Le ficateddu est de retour, le tout premier de cette fin d’année, pour moi. Le désir d’habiter le temps m’a donné quelques idées. D’ordinaire, c’est grillade dans la cheminée ou cuit aux lentilles au laurier avec du céleri, et de l’ail écrasé, incorporés en fin de cuisson afin de conserver tous les parfums. Trente minutes de « mijotage » seulement. Tout à l’eau sans le moindre ajout de matière grasse autre que celle de la charcuterie nustrale.
Ce matin, on aurait dit que j’étais au front pour avoir cette idée de cuisine de campagne militaire comme un soldat échoué dans une contrée reculée cherchant un moyen de se sustenter.
Un demi choux vert attendait son heure dans le fond du frigo, c’était suffisant pour tenter une expérience : ficateddu au chou et aux cocos. La recette est simplissime. J’ai poché ma saucisse au foie deux à trois minutes dans l’eau bouillante pour la débarrasser de ses impuretés avant de la tronçonner en quatre morceaux. Dans un faitout légèrement graissé d’huile d’olive, j’ai mis le chou débité en petits morceaux à fondre à feu doux. C’était le moment d’incorporer les bouts de ficateddu sur le lit devenu douillet. Presque aussitôt, sous cloche et sous l’effet de la chaleur, il se mit à juter libérant tous ses parfums dans la marmelade. Le chou, complice, en demandait encore et encore pour s’imprégner de ce fumet si particulier. C’est alors que j’eus l’idée de vider une petite boîte de cocos cuisinés à la graisse d’oie. Les mini-haricots blancs n’ont pas rechigné sous la cuillère en bois. Ils se laissaient pousser, se blottissaient dans le doux molleton en surveillant l’évaporation du jus. Il ne restait plus qu’à attendre midi pour savoir si ce plat réchauffé aura de l’avenir ou pas. J’ai bien aimé et je renouvellerai sans doute l’expérience peut-être avec du salcicettu (saucisse complice du ficateddu).
L’idée des haricots à la graisse, n’est pas sortie du néant. Je me suis souvenu d’un ragout de sanglier, improvisé. Il me restait un morceau plutôt sec et quelques restes d’oie au congélateur. Le mariage des deux me semblait compatible. En faisant sauter les bouts d’oie dans la poêle jusqu’à brunissement, j’ai récolté de la graisse qui m’a permis de rissoler les parts de cochon sauvage.
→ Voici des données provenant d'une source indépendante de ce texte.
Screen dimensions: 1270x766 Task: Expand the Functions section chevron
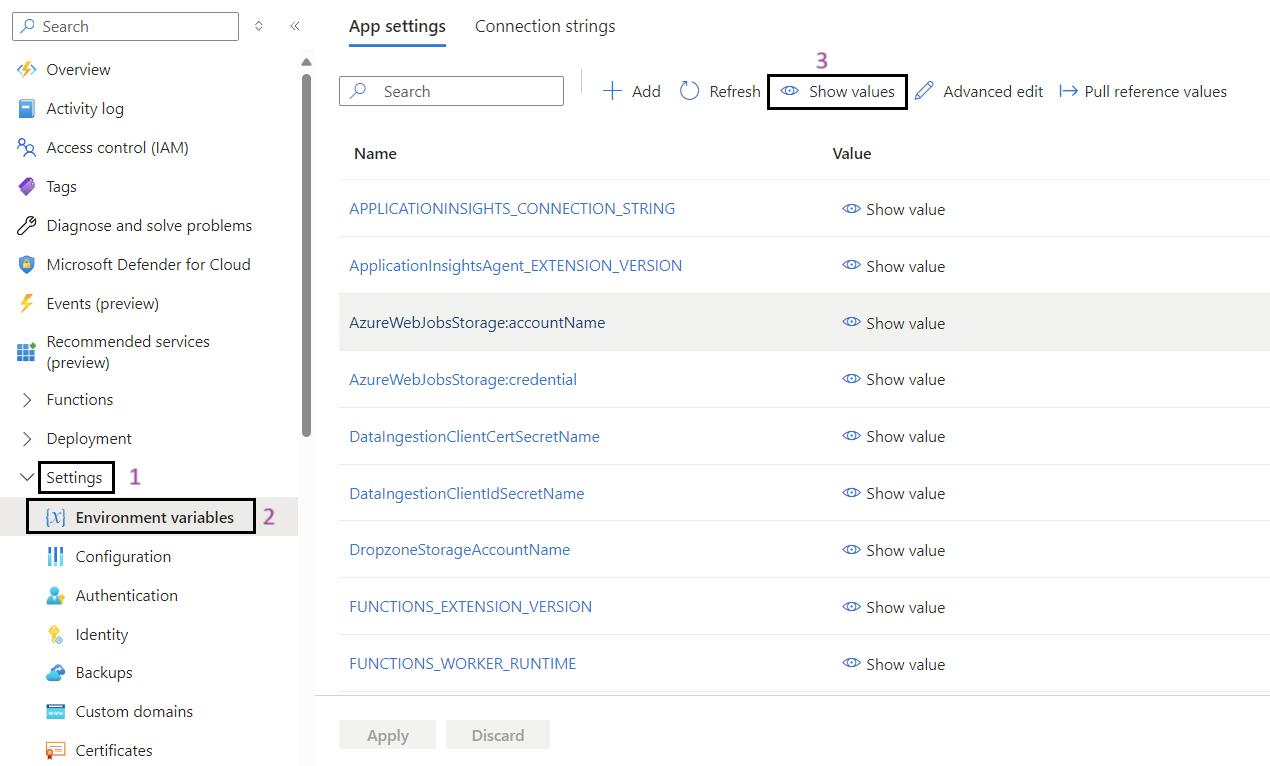[27, 400]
J’ai enchaîné avec la recette classique d’une daube. Une longue cuisson du sanglier avant d’incorporer l’oie qui demande moins de temps pour être fondante. Je vous assure que mon idée surprenante fut appréciée. Un mélange heureux, moelleux et gouteux… Un morceau de sanglier, un autre d’oie, accompagnés d’une polenta de maïs façon pasta asciuta. (Sauce de la daube et vieux fromage râpé ou parmesan)
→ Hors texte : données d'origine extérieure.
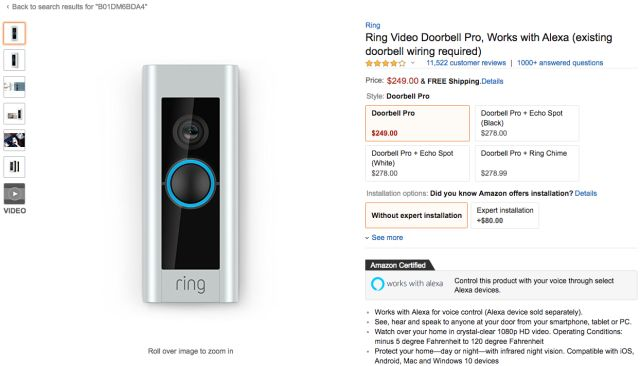Open installation Details link
Viewport: 640px width, 366px height.
click(x=586, y=193)
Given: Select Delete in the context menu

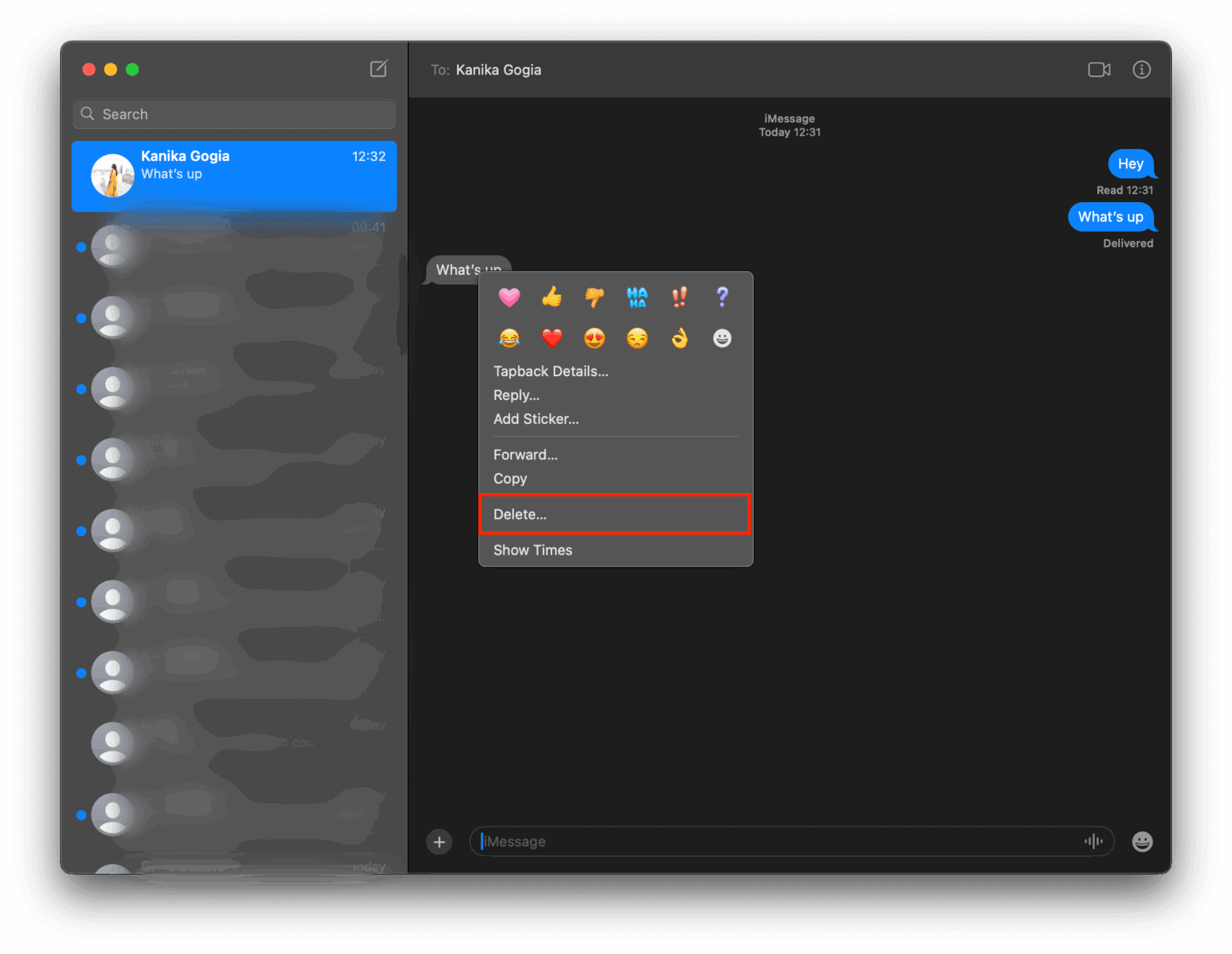Looking at the screenshot, I should tap(519, 514).
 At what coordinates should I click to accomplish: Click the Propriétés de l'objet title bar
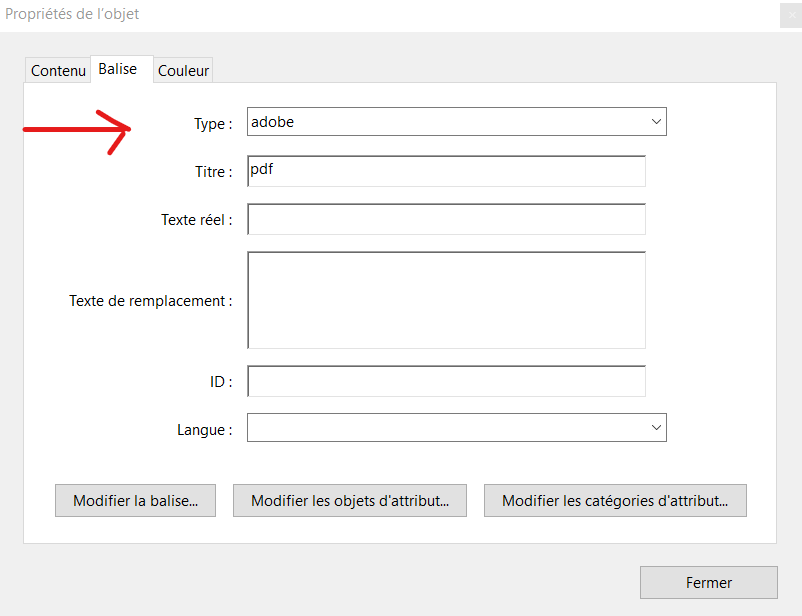389,15
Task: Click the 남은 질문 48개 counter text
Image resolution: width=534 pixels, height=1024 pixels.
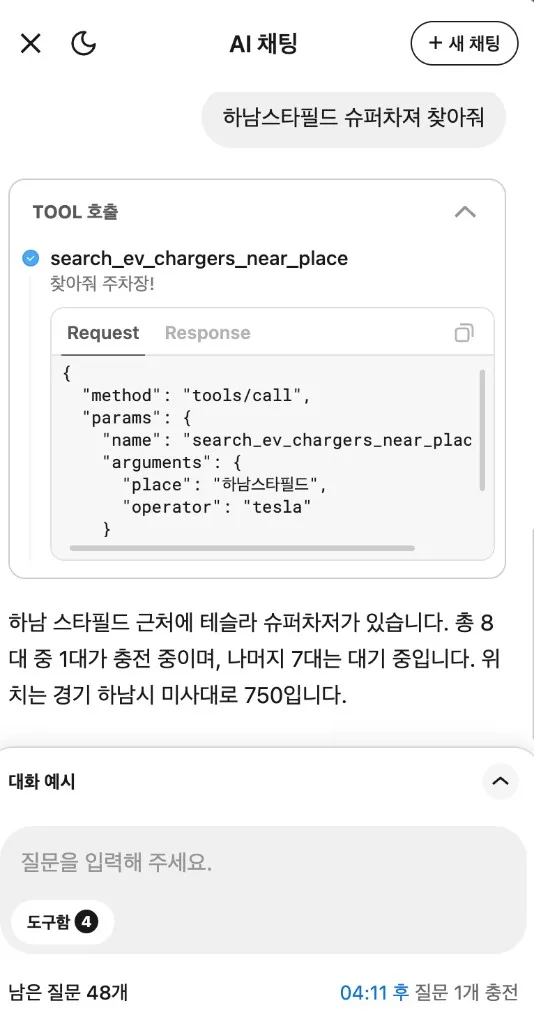Action: [x=69, y=993]
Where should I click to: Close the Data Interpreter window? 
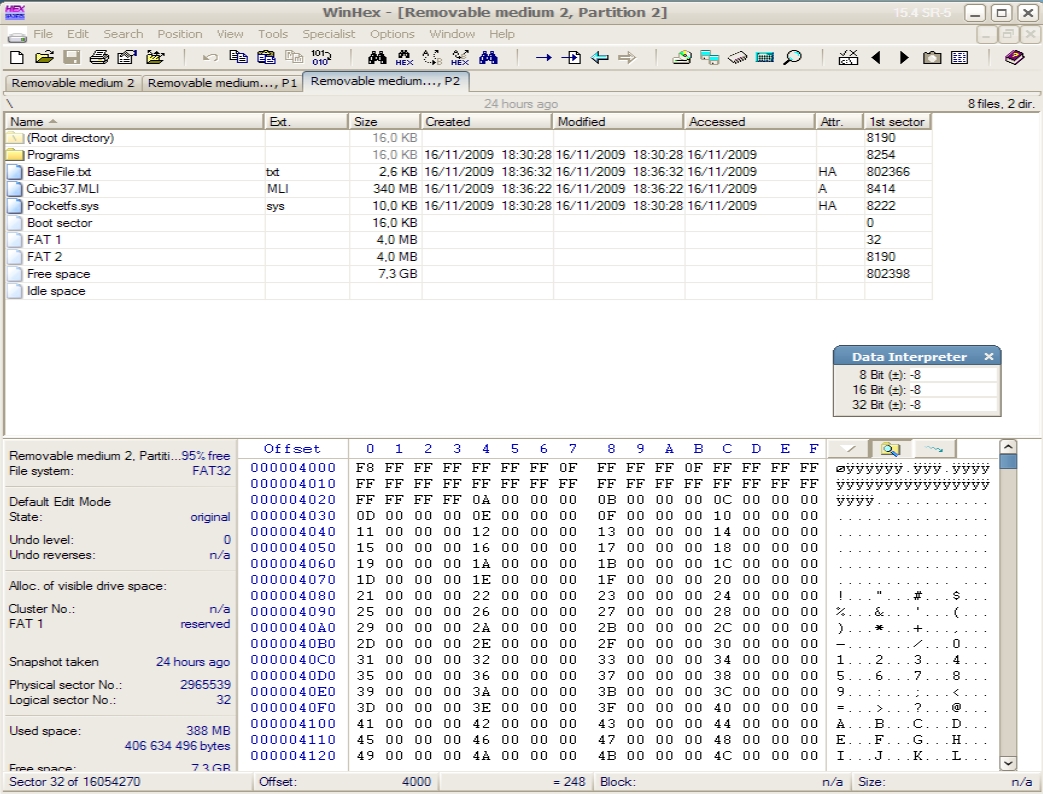click(x=988, y=357)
Mes recettes sauvages et improvisées sont livrées pour mettre l’eau à la bouche sans trop entrer dans les détails des ingrédients. Juste une suggestion, chacun est libre d’imaginer quelques ajouts à sa guise et à son goût. Même avec une description sommaire on sera en mesure de tenter l’aventure sans le moindre risque de s’égarer.
Qui s’embarque a déjà sa petite idée, il ne restera plus qu’à ralentir le voyage qui mène au fond du gosier… Après la « mijote » vient le tour du ravissement des papilles, même avec ce qui peut sembler simple rata de campagne.
Le plaisir est toujours au bout de l’envie.